Sunday, July 22, 2012

A Redemption From Lying

Spoiler Alert!

Walking out of the movie theater in 2008, having just seen Christopher Nolan's The Dark Knight, I felt uneasy. I knew I had just seen an astounding accomplishment for cinema. However, I also knew that there was something morally troubling about the film's ending. As you may recall, at the end of The Dark Knight, Bruce Wayne decides to take the blame for Harvey Dent's wicked conduct. Wayne does so in order that Gotham might keep its White Knight - Harvey Dent - as its hero. Thus, a lie is born.

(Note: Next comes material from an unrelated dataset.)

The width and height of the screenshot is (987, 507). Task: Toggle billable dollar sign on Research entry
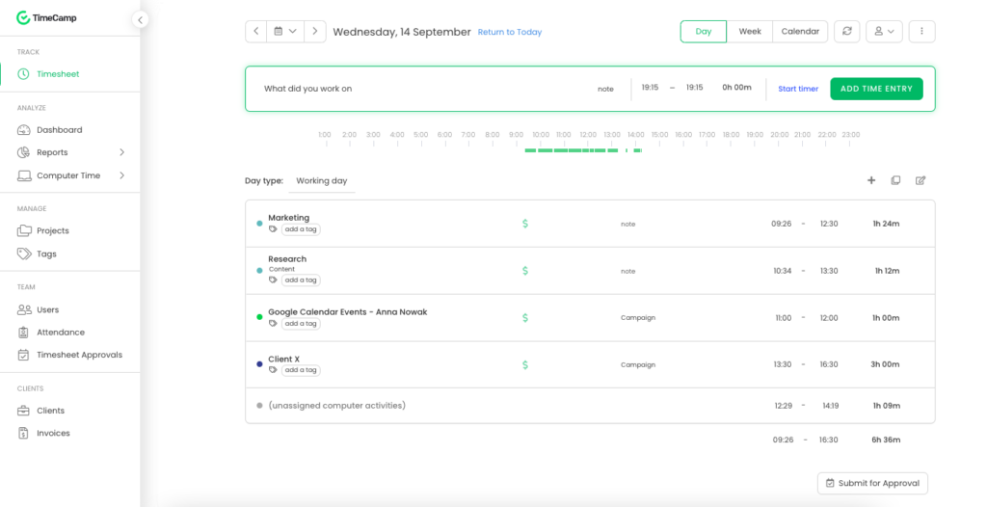(525, 271)
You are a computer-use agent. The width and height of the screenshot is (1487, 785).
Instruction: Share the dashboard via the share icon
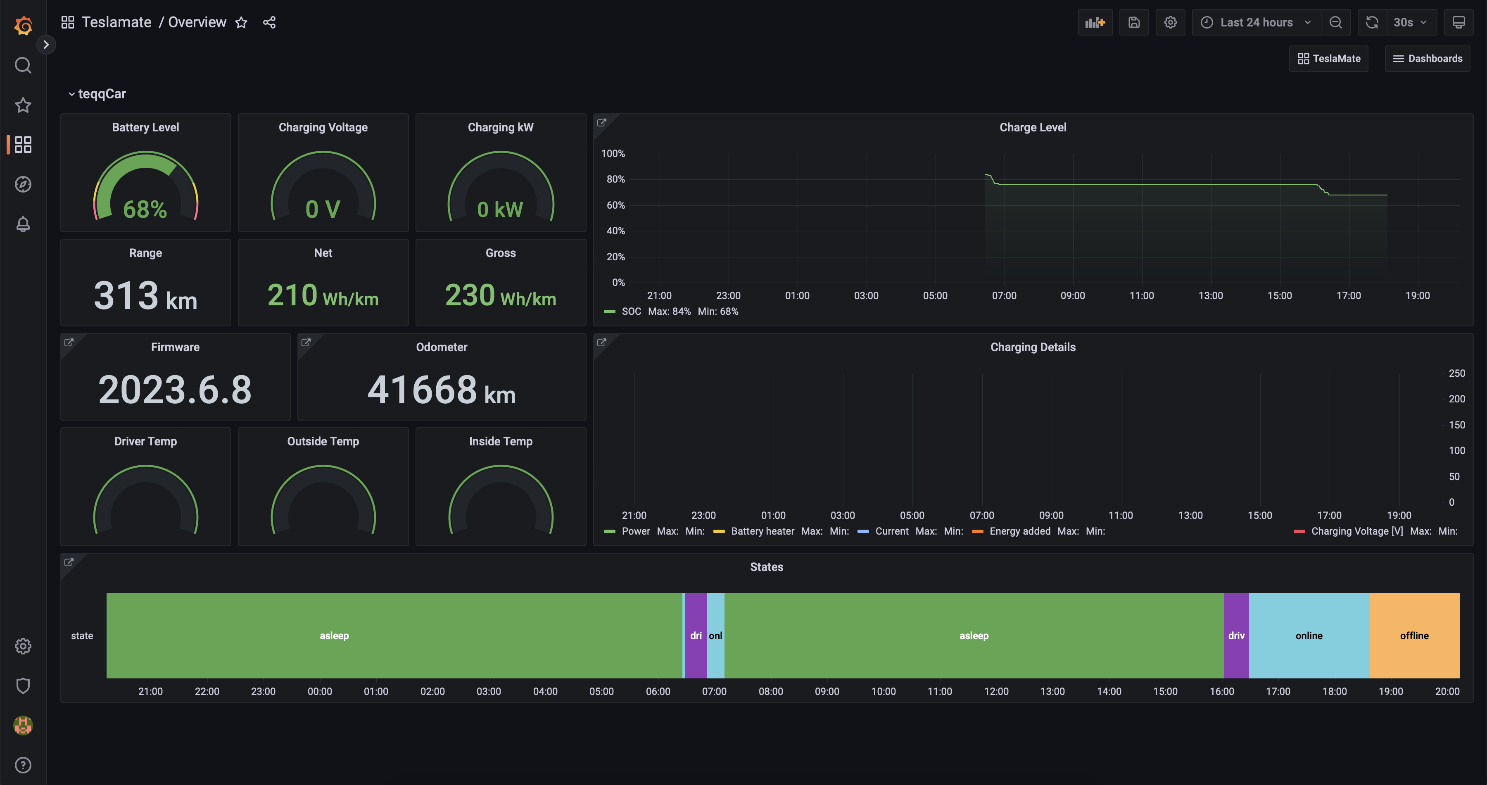point(269,23)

The Dark Knight presented Bruce Wayne's decision as an admirable, even heroic, decision. And yet, I cannot accept that promulgating a lie is ever admirable or heroic. How satisfied I was, then, leaving the theater in 2012, to have witnessed a redemption from lying. The Dark Knight Rises shows how Bruce Wayne's lie has now been used against him. Bane, the new villain, riles up Gotham's populace by telling them that Gotham's Government has used the lie of Harvey Dent as an excuse to repress the people. Thus, Wayne's lie has failed, and he must repair the damage it so grievously caused. Gotham needs a dark knight, not a white knight. While The Dark Knight Rises may lack the pitch-perfect precision of The Dark Knight, it is nevertheless a marvellous ending to an epic saga. Thematically and morally, the film brought the series to a moral and thematic fulfillment.